Personnellement, 56% des personnes interrogées serait tout de même favorables à l'ajout d'étages supplémentaires aux bâtiments dans leur quartier afin d’accueillir plus de logements.
"On voit qu'en matière de sobriété foncière, le passage du principe au concret pose des difficultés. C'est le signe que les oppositions peuvent être assez fortes sur le terrain et se transformer en contestations", analyse Bruno Jeanbart, vice-président d'Opinionway.
"Ces résultats nous confortent dans notre volonté", estime de son côté Séverine Vernet. "La sobriété foncière ne peut réussir sans la compréhension et l'adhésion de la population. Impliquer l'opinion publique dès le départ va permettre d'adapter la stratégie aux préoccupations des habitants."
Densifier, tout en améliorant la qualité de vie?
Pour mieux comprendre quelles politiques publiques seraient acceptables, il faut tenter de comprendre à quoi aspirent les habitants, ce qui leur tient vraiment à coeur. Selon ce sondage, dans un logement, les personnes interrogées valorisent le calme et la tranquillité (66%), la vue et la luminosité (65%), la présence de verdure (40%) et de commerces (32%).
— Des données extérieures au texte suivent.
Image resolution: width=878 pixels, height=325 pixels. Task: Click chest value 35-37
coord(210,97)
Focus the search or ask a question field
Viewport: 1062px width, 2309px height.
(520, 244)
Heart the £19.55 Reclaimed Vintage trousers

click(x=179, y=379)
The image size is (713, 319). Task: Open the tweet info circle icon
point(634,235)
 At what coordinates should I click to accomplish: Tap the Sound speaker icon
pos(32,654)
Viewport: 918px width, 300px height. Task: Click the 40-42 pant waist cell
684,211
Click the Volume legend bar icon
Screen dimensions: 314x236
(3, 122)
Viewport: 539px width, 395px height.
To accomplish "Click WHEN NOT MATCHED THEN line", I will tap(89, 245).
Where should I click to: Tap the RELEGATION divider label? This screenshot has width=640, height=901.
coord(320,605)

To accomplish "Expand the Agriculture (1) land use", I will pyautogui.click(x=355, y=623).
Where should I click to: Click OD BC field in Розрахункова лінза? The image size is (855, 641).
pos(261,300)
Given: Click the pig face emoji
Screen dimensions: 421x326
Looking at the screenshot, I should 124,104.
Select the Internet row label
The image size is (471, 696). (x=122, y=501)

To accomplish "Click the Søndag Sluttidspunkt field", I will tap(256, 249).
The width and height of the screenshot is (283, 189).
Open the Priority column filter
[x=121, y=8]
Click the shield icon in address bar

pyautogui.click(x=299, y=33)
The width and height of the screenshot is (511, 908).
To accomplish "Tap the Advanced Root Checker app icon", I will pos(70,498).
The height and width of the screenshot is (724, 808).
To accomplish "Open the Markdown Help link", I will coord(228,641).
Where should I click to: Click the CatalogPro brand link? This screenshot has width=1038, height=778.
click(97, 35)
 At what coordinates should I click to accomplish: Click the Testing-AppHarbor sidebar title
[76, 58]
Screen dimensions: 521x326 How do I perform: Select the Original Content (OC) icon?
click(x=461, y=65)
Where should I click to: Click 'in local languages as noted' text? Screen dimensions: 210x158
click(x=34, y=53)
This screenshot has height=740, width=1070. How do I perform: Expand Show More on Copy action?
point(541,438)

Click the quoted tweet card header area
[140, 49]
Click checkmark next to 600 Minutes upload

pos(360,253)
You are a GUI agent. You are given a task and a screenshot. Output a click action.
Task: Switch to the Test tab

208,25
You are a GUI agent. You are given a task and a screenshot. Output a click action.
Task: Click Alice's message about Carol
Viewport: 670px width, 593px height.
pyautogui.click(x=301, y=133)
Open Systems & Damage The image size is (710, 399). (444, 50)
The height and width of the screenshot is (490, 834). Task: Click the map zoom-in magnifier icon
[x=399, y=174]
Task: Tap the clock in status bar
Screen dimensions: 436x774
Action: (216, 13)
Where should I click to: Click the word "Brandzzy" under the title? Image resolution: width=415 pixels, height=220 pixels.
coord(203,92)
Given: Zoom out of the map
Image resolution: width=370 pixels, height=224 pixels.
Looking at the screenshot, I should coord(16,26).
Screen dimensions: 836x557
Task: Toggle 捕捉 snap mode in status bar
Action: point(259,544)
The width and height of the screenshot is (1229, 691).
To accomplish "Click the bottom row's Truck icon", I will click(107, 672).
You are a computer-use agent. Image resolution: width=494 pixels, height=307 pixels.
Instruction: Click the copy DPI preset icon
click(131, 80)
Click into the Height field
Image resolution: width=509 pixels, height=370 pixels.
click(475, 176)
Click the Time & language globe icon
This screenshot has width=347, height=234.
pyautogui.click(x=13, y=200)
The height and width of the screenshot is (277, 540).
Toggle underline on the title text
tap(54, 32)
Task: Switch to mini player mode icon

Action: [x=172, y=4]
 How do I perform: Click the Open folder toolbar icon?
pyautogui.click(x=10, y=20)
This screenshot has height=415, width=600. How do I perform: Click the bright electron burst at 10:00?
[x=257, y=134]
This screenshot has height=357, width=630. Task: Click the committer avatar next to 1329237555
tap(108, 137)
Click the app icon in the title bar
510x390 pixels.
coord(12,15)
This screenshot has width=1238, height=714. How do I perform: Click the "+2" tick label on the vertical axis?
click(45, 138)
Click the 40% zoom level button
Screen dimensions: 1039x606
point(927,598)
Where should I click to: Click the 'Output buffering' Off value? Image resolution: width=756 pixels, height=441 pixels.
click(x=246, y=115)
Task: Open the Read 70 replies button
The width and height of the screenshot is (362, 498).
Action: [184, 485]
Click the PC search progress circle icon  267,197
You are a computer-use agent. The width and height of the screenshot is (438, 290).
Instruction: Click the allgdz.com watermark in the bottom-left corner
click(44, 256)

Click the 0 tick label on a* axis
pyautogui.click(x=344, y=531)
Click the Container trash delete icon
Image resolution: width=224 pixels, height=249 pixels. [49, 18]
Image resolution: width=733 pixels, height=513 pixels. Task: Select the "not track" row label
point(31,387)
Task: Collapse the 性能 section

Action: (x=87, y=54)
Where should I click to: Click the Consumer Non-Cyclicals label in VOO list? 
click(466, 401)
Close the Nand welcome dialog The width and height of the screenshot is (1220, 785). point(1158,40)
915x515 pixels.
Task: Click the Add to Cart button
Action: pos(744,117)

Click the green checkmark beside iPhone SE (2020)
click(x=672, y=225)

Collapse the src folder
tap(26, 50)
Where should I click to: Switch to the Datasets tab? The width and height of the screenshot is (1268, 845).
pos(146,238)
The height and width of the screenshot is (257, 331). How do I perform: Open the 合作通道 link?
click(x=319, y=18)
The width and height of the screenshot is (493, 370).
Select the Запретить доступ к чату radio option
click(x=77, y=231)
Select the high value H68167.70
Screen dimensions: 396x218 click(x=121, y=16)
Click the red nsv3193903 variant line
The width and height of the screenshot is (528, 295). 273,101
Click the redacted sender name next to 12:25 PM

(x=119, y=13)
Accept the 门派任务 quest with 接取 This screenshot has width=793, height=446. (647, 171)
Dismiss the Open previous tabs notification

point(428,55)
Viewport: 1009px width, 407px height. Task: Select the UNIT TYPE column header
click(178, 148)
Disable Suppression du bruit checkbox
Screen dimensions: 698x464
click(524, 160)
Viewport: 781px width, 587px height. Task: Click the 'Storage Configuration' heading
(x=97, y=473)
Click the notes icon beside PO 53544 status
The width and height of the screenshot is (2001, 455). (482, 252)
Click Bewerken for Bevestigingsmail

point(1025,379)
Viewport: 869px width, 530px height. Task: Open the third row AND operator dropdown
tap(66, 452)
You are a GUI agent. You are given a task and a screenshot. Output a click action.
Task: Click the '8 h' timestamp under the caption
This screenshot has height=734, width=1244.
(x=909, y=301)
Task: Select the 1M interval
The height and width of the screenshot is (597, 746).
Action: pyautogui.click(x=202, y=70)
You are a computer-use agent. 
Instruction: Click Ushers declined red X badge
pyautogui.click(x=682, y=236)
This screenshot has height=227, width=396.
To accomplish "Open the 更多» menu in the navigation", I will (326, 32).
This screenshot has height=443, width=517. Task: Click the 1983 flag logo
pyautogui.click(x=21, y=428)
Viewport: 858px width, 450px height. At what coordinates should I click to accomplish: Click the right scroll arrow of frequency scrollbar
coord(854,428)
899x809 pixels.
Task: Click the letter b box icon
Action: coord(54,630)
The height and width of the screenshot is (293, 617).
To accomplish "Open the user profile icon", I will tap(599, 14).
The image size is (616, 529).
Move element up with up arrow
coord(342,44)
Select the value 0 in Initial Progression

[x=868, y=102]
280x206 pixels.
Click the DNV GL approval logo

Sans surprise, les constructions les plus rejetées seraient, de loin, celles qui font de l’ombre ou diminuent la luminosité du logement (90% les trouveraient gênantes), celles qui cachent la vue (88%) et celles qui ont une vue sur l’habitation, le balcon ou le jardin (85%).
Pour ceux qui envisagent de déménager, 39% voudraient changer pour vivre dans un endroit plus calme, moins peuplé. Mais le sondage montre aussi que beaucoup sont prêts à des concessions.
Ainsi, afin de limiter l’utilisation de nouvelles terres agricoles pour l’urbanisation, la grande majorité serait prête à loger en zone urbaine, avec une préférence pour le centre-ville (48% des citations) ou la périphérie d'une agglomération (48%), plutôt que pour le centre-bourg d’une commune rurale (36%).
Certaines conditions les pousseraient aussi à accepter une augmentation du nombre de logements et de bâtiments dans leur quartier. Il faudrait notamment une plus grande proximité avec la nature et les espaces verts (36%) et une augmentation des services apportés aux habitants du quartier (29%).
Ainsi, comme le précise le site vie-publique.fr, "encourager cette densification implique également, en terme d'acceptabilité sociale, de favoriser la qualité urbaine et un certain retour de la nature dans les villes".
Sondage réalisé sur un échantillon de 1004 personnes représentatif de la population française âgée de 18 ans et plus, interrogé via un questionnaire autoadministré en ligne les 14 et 17 juin 2024.
L’échantillon a été constitué selon la méthode des quotas, au regard des critères de sexe, d’âge, de catégorie socioprofessionnelle, de région de résidence et de statut d’habitation.